An early manifestation of coronary artery disease in advanced age is the development of microvascular dysfunction leading to deficits in diastolic function. Our lab has previously shown that epicardial treatment with adipose-derived stromal vascular fraction (SVF) preserves microvascular function following coronary ischemia in a young rodent model. Follow-up studies showed intravenous (i.v.) delivery of SVF allows the cells to migrate to the walls of small vessels and reset vasomotor tone. Therefore we tested the hypothesis that the i.v. cell injection of SVF would reverse the coronary microvascular dysfunction associated with aging in a rodent model. Fischer 344 rats were divided into 4 groups: young control (YC), old control (OC), old + rat aortic endothelial cells (O+EC) and old + GFP(+) SVF cells (O+SVF). After four weeks, cardiac function and coronary flow reserve (CFR) were measured via echocardiography, and hearts were explanted either for histology or isolation of coronary arterioles for vessel reactivity studies. In a subgroup of animals, microspheres were injected during resting and dobutamine-stimulated conditions to measure coronary blood flow.

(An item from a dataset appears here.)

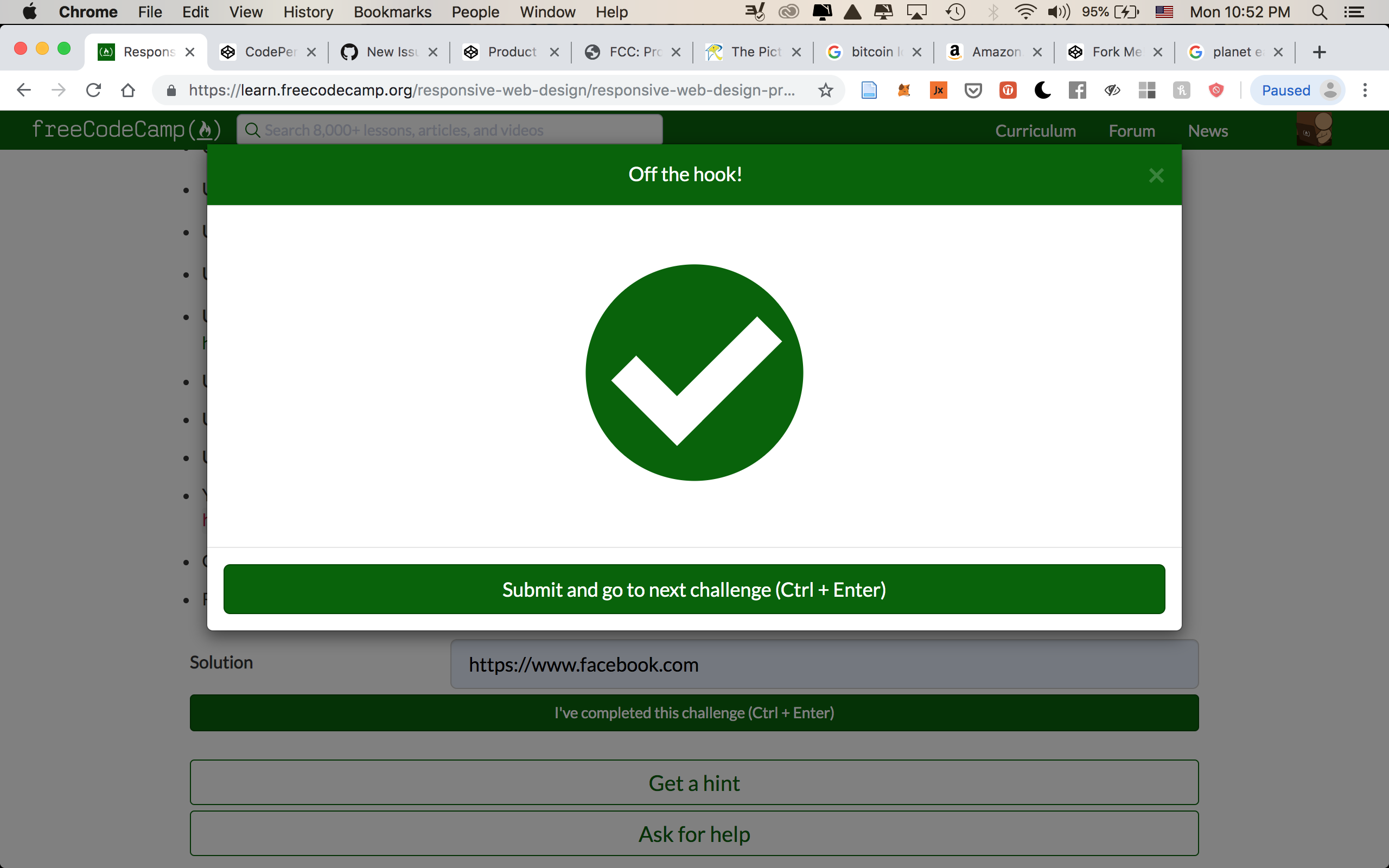Open macOS Spotlight search icon
Viewport: 1389px width, 868px height.
(1319, 12)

GFP(+) SVF cells engrafted and persisted in the myocardium and coronary vasculature four weeks following i.v. injection. Echocardiography showed age-related diastolic dysfunction without accompanying systolic dysfunction; diastolic function was improved in old rats after SVF treatment. Ultrasound and microsphere data both showed increased stimulated coronary blood flow in O+SVF rats compared to OC and O+EC, while isolated vessel reactivity was mostly unchanged. I.v.-injected SVF cells were capable of incorporating into the vasculature of the aging heart and are shown in this study to improve CFR and diastolic function in a model of advanced age. Importantly, SVF injection did not lead to arrhythmias or increased mortality in aged rats. SVF cells provide an autologous cell therapy option for treatment of microvascular and cardiac dysfunction in aged populations.